Text environments provide a learning ground for language agents. It allows a language model to use tools to accomplish a task such as using a Python interpreter to answer math questions or using a search index for trivia questions. Having access to tools allows language models to solve tasks that would be very hard for the models itself but can be trivial for the appropriate tools.

We are excited to bring to the community a complete set of functionalities and full examples to train LLMs to use tools!

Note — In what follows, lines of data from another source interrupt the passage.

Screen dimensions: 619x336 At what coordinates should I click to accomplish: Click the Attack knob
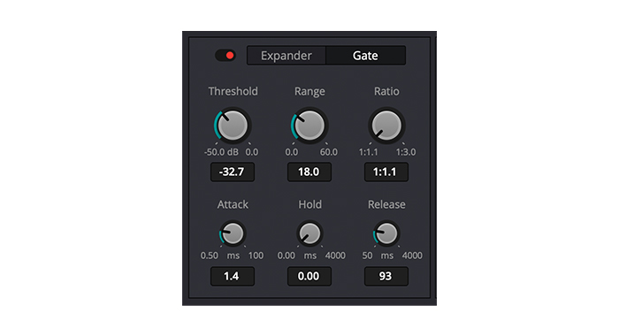[233, 233]
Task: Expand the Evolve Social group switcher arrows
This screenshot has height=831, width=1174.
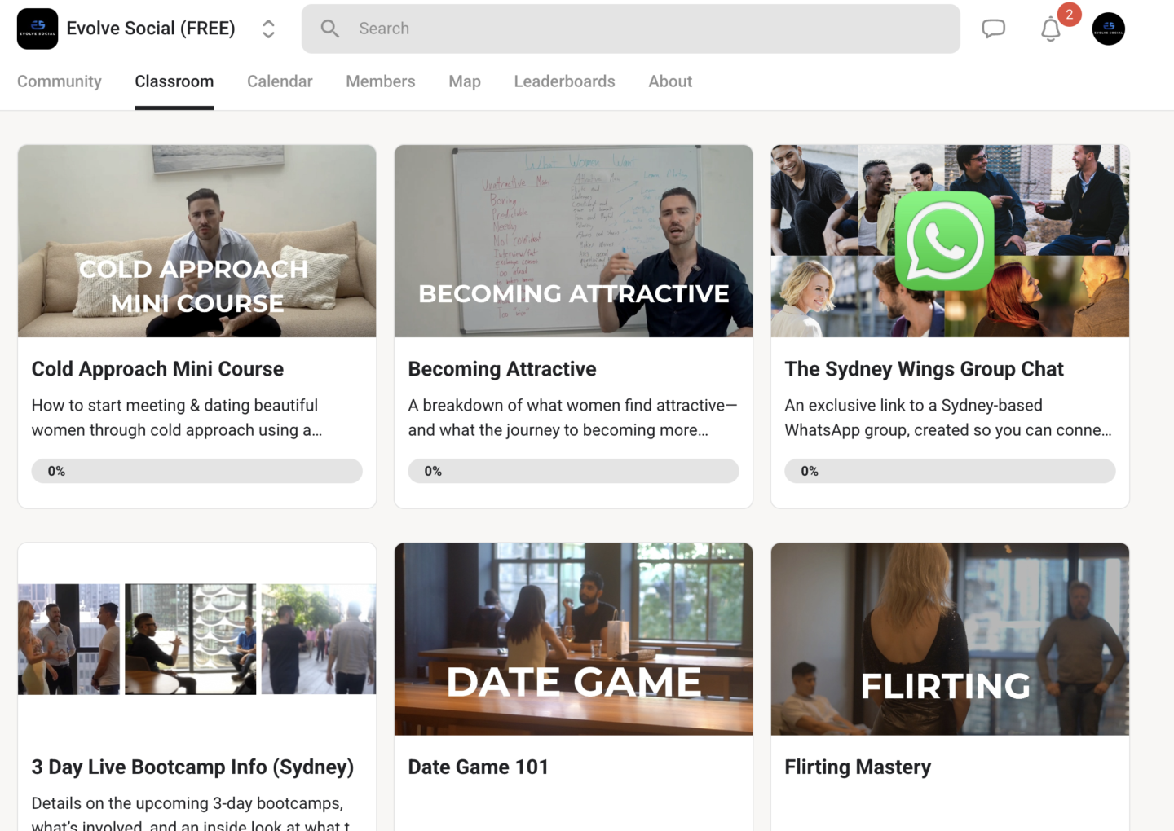Action: [x=268, y=29]
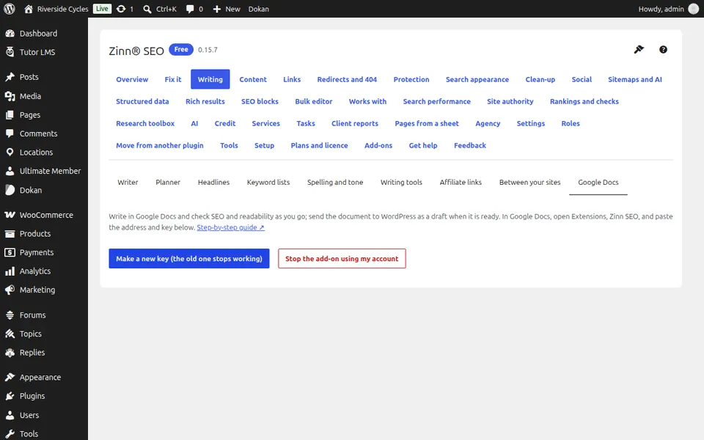The height and width of the screenshot is (440, 704).
Task: Open the Keyword lists subtab
Action: point(268,183)
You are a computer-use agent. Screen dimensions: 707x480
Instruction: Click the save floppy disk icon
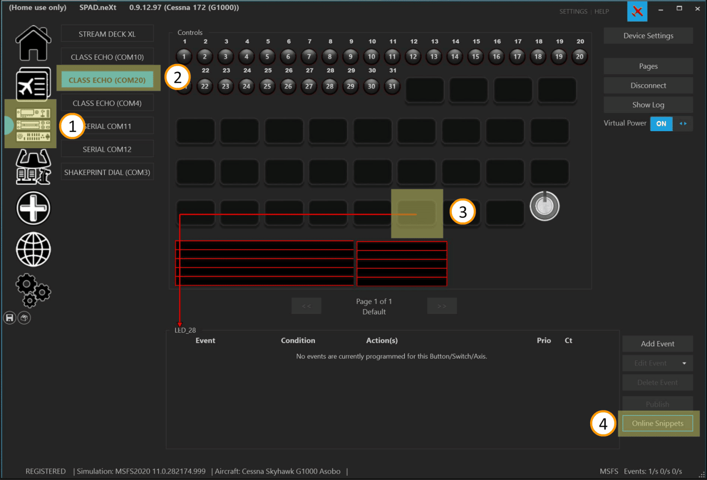click(x=9, y=317)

Check out the documentation page [here](https://huggingface.co/docs/trl/text_environments) and few examples below:
* [fine tune a LLM to learn to use a simple calculator tool](https://github.com/huggingface/trl/blob/main/examples/research_projects/tools/calculator.py)
* [fine tune a LLM to learn to use a Question Answering tool to answer general knowledge questions](https://github.com/huggingface/trl/blob/main/examples/research_projects/tools/triviaqa.py)
* [fine tune a LLM to learn to use a Python interpreter](https://github.com/huggingface/trl/blob/main/examples/research_projects/tools/python_interpreter.py)

What's Changed

0.6.0

DDPO for diffusion models

We are excited to welcome the first RLHF + diffusion models algorithm to refine the generations from diffusion models.
Read more about it directly [in the docs](https://huggingface.co/docs/trl/ddpo_trainer).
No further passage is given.